* **Problem details**:
Copy out every line in the records below that contains the word "image".

* **Extracted information**:
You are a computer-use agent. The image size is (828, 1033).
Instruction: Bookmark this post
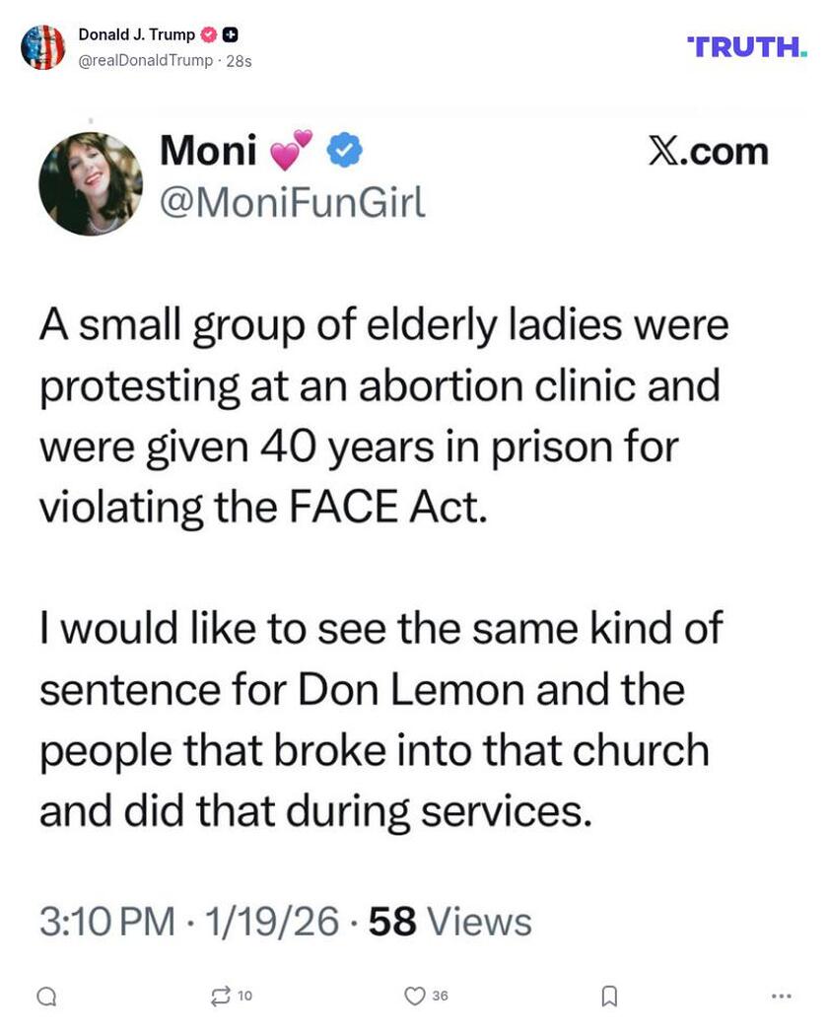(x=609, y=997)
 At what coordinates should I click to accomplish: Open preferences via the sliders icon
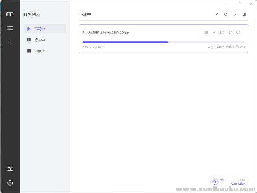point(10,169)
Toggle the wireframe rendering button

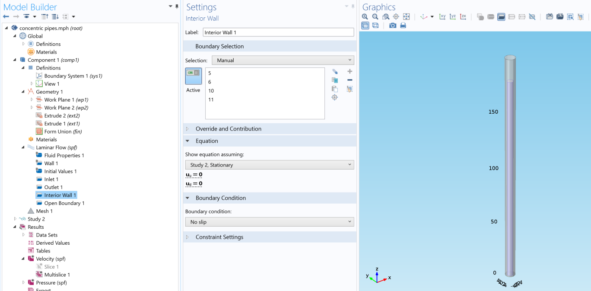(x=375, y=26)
==
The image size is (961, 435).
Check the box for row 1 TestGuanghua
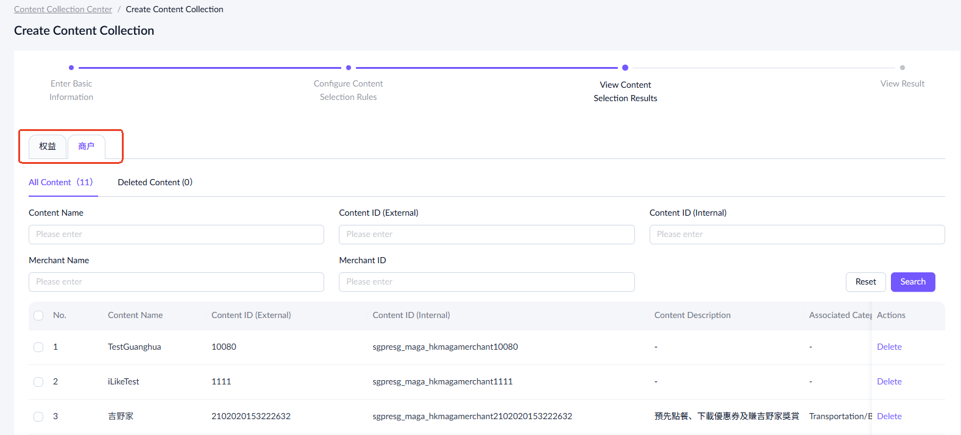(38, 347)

* **Solution**:
You are a computer-use agent. The image size is (828, 1033).
The image size is (961, 435).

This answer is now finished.